= Work item =
Your answer is the lines from the one that has "You are a computer-use agent. The height" through the last line of the records below, retyped exactly and alone.

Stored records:
-=-=-=-=-

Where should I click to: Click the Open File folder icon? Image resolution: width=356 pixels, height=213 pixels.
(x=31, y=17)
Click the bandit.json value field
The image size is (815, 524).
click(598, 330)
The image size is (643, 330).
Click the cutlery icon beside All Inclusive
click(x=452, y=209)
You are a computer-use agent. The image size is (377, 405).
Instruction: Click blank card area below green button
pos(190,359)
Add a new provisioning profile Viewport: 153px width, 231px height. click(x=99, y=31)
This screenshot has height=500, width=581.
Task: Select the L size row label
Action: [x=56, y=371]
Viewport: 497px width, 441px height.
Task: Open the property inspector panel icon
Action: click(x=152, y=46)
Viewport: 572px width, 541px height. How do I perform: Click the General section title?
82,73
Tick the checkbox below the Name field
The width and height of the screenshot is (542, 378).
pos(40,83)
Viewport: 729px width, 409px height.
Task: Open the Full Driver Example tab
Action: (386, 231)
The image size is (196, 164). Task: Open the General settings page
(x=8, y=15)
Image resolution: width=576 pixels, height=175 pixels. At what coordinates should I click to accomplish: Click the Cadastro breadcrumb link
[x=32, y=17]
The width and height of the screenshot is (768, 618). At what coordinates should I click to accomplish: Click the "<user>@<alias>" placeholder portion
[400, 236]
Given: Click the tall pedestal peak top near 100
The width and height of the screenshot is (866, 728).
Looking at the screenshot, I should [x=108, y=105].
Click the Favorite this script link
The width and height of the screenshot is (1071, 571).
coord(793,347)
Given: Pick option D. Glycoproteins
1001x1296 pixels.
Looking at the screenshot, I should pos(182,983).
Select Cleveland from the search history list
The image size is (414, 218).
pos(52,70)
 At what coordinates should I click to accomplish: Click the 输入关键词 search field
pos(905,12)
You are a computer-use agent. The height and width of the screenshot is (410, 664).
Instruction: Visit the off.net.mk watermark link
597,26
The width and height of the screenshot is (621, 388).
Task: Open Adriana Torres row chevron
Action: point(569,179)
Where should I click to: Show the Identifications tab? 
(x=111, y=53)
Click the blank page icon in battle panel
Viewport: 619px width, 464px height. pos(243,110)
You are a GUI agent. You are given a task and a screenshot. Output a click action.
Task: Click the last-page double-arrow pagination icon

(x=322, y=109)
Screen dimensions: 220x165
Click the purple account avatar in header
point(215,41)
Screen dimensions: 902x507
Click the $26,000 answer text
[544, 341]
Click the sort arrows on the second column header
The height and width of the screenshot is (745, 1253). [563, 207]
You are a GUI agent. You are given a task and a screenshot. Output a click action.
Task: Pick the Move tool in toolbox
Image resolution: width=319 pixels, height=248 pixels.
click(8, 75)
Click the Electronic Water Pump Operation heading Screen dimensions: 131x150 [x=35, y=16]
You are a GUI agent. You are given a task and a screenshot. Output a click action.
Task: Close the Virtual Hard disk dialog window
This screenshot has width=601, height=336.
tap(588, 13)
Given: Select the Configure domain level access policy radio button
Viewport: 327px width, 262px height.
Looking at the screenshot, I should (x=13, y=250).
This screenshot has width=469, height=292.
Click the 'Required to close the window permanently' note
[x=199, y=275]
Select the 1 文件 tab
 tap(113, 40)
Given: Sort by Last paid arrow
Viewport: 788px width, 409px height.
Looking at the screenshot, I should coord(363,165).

-=-=-=-=-

= Task answer =
You are a computer-use agent. The height and width of the screenshot is (410, 664).
Instruction: Visit the off.net.mk watermark link
597,26
The width and height of the screenshot is (621, 388).
Task: Open Adriana Torres row chevron
Action: point(569,179)
Where should I click to: Show the Identifications tab? 
(x=111, y=53)
Click the blank page icon in battle panel
Viewport: 619px width, 464px height. pos(243,110)
You are a GUI agent. You are given a task and a screenshot. Output a click action.
Task: Click the last-page double-arrow pagination icon

(x=322, y=109)
Screen dimensions: 220x165
Click the purple account avatar in header
point(215,41)
Screen dimensions: 902x507
Click the $26,000 answer text
[544, 341]
Click the sort arrows on the second column header
The height and width of the screenshot is (745, 1253). [563, 207]
You are a GUI agent. You are given a task and a screenshot. Output a click action.
Task: Pick the Move tool in toolbox
Image resolution: width=319 pixels, height=248 pixels.
click(8, 75)
Click the Electronic Water Pump Operation heading Screen dimensions: 131x150 [x=35, y=16]
You are a GUI agent. You are given a task and a screenshot. Output a click action.
Task: Close the Virtual Hard disk dialog window
This screenshot has width=601, height=336.
tap(588, 13)
Given: Select the Configure domain level access policy radio button
Viewport: 327px width, 262px height.
Looking at the screenshot, I should (x=13, y=250).
This screenshot has width=469, height=292.
Click the 'Required to close the window permanently' note
[x=199, y=275]
Select the 1 文件 tab
 tap(113, 40)
Given: Sort by Last paid arrow
Viewport: 788px width, 409px height.
Looking at the screenshot, I should coord(363,165).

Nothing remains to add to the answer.